[Records shown]
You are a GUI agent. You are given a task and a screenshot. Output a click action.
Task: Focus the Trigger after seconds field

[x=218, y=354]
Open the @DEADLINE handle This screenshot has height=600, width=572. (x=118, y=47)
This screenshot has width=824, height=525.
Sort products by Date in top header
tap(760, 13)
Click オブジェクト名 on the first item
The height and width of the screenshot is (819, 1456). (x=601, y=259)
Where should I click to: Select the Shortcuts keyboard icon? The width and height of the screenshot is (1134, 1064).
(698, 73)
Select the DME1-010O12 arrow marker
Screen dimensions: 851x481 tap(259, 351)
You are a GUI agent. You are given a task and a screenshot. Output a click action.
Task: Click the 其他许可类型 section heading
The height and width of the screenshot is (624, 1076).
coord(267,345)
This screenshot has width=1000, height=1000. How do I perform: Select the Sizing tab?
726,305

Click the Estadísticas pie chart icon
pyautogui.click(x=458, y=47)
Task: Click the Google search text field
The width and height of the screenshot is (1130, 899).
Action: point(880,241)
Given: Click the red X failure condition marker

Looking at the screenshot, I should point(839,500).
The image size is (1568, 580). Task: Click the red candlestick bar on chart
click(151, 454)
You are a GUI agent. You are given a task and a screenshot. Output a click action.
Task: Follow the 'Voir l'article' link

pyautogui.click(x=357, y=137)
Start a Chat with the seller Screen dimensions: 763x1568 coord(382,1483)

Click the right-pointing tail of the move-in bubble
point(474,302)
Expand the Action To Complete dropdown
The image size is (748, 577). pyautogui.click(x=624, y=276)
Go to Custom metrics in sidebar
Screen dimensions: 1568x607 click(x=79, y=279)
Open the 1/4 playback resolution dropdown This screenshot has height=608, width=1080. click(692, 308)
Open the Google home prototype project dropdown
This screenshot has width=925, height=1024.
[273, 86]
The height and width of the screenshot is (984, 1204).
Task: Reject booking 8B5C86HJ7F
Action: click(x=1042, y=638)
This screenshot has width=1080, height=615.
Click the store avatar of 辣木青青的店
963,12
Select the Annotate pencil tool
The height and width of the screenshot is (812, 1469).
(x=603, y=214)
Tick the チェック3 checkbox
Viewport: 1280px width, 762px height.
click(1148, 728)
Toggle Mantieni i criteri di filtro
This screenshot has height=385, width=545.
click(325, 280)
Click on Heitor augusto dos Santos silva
[/Records shown]
Your answer should consist only of the lines from the one with "Select the Annotate pencil tool" through the last line of the entries above, retyped exactly.

Select the Annotate pencil tool
The height and width of the screenshot is (812, 1469).
(x=603, y=214)
Tick the チェック3 checkbox
Viewport: 1280px width, 762px height.
click(1148, 728)
Toggle Mantieni i criteri di filtro
This screenshot has height=385, width=545.
click(325, 280)
Click on Heitor augusto dos Santos silva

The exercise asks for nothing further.